Anne-Marie Sorvin-US PRESSWIRE
UFC 149 went down last July in Calgary, Alberta, Canada and was one of the UFC's more underwhelming showcases of 2012. UFC President Dana White isn't happy about it. Read what the UFC's head honcho told MMA Fighting's Ariel Helwani about why UFC 149 was one of his low points in 2012 and his plan to 'deliver' next time the organization touches down in "Cowtown."
Ultimate Fighting Championship (UFC) President Dana White wants to redeem his organization in the eyes of fans in Calgary, Alberta, Canada after a UFC 149 fight card that "didn't deliver" last July at the ScotiaBank Saddledome.
When tickets went on sale for UFC 149 --the organization's debut event in Calgary-- last May, the fight card featured a slew of big names including Jose Aldo, Michael Bisping, Mauricio Rua, Antonio Rodrigo Nogueira, Jon Fitch and Yoshihiro Akiyama. Tickets for the event sold out in a matter of days and it was expected to be one of the UFC's blockbuster events of the summer.

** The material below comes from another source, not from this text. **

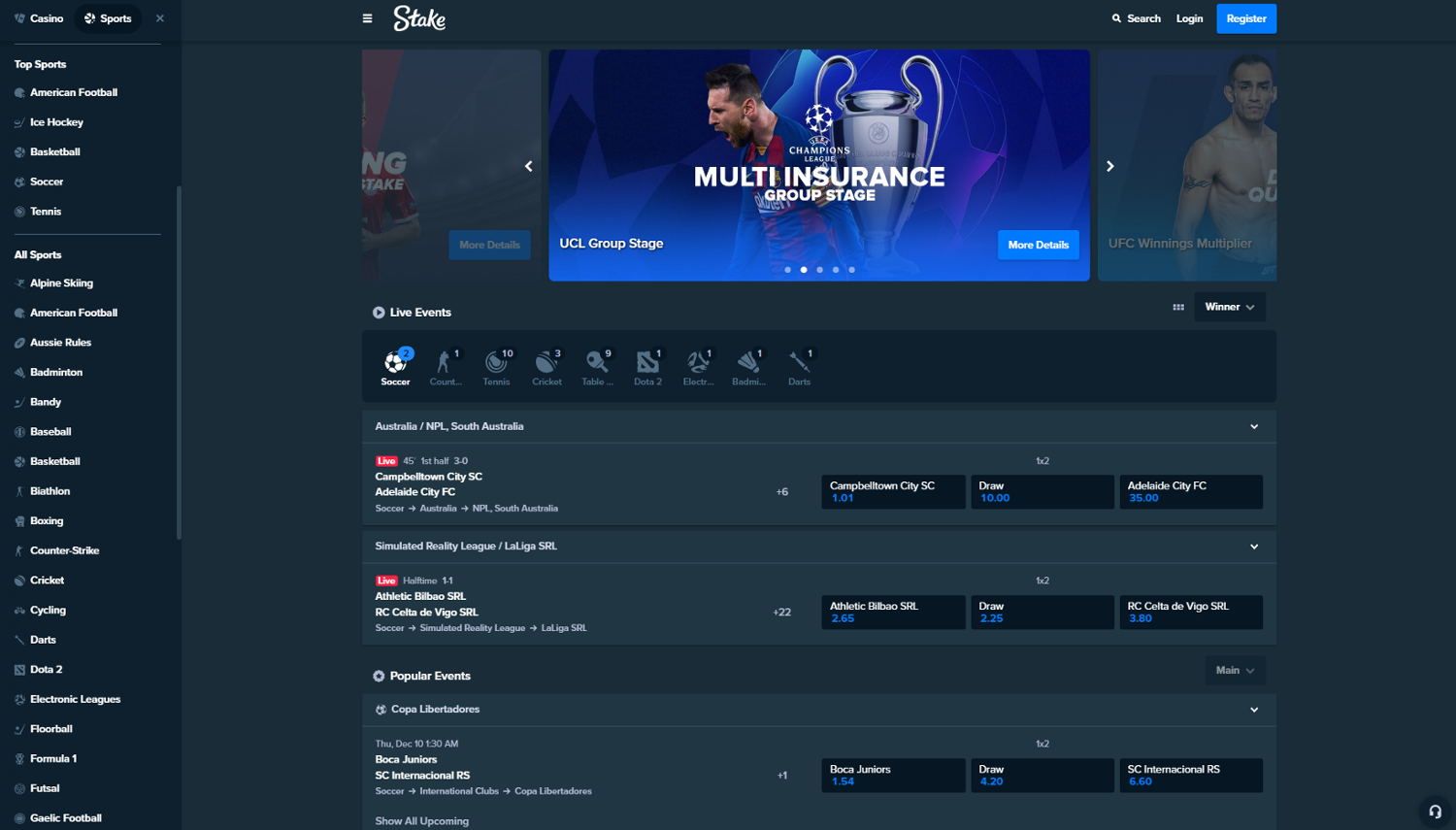1456x830 pixels.
Task: Switch to the Casino tab
Action: 39,18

Unfortunately, over the next couple of months fighters scheduled to compete at the event dropped by the wayside due to injury and other circumstances and the result was a pay-per-view (PPV) portion of the card that did not feature a single bout fans originally paid for tickets to see.
It's wasn't first time a UFC fight card has been plagued by injuries -- what made matters worse was the fact four of five bouts on the PPV went to a decision and did not provide much in the way of entertainment.
A large contingent of Calgary fans vocalized their displeasure for the card in the form of profanities, and now White --who says the event was his low point in 2012-- wants to make it up to those very same fans.
"In all honesty, I think we delivered great events all year...except for Calgary," White told Ariel Helwani of MMA Fighting in a UFC 155 pre-fight interview in Las Vegas. "I think that I'm always very confident going into an event that we're going to deliver because the guys do, the guys always deliver, and we didn't. We didn't deliver in Calgary and that was probably the lowest of the lows. Even canceling the Jones event wasn't as bad as the Calgary event. You know, we went in there, we sold out, and there was a lot of people who - that were upset about that Calgary event."
White did not state when the UFC will travel back to Canada's second-most western province of Alberta, but UFC Director of Canadian Operations Tom Wright was recently quoted saying the Octagon is scheduled to travel north of the border five times in 2013, so a return in the next calendar year isn't out of the question.
The show last July still digs away at the UFC boss and whenever the organization does put on it's sophomore show in Calgary, White plans to win back the faith of the fans and deliver the type of event that was expected to take place the first time around.